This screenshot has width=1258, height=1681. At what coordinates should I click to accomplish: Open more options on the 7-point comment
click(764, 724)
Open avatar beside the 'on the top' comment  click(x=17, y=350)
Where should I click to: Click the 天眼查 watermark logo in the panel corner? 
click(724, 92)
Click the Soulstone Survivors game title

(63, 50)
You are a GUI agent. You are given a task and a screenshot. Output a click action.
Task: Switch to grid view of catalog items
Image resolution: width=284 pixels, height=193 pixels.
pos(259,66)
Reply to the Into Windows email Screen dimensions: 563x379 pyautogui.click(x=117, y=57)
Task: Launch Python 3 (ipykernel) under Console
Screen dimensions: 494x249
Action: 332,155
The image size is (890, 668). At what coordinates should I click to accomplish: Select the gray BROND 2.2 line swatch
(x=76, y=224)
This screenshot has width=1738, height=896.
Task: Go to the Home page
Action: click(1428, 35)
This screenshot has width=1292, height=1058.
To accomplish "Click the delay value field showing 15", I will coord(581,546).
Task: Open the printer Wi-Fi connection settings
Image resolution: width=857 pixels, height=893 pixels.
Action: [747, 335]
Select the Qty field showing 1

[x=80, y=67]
---
Word for word, restate the entries from the first line to the line that has "This screenshot has width=1292, height=1058.", both included, and nothing else.

Solution to this exercise:
This screenshot has width=1258, height=1681. At what coordinates should I click to accomplish: Open more options on the 7-point comment
click(764, 724)
Open avatar beside the 'on the top' comment  click(x=17, y=350)
Where should I click to: Click the 天眼查 watermark logo in the panel corner? 
click(724, 92)
Click the Soulstone Survivors game title

(63, 50)
You are a GUI agent. You are given a task and a screenshot. Output a click action.
Task: Switch to grid view of catalog items
Image resolution: width=284 pixels, height=193 pixels.
pos(259,66)
Reply to the Into Windows email Screen dimensions: 563x379 pyautogui.click(x=117, y=57)
Task: Launch Python 3 (ipykernel) under Console
Screen dimensions: 494x249
Action: 332,155
The image size is (890, 668). At what coordinates should I click to accomplish: Select the gray BROND 2.2 line swatch
(x=76, y=224)
This screenshot has width=1738, height=896.
Task: Go to the Home page
Action: click(1428, 35)
This screenshot has width=1292, height=1058.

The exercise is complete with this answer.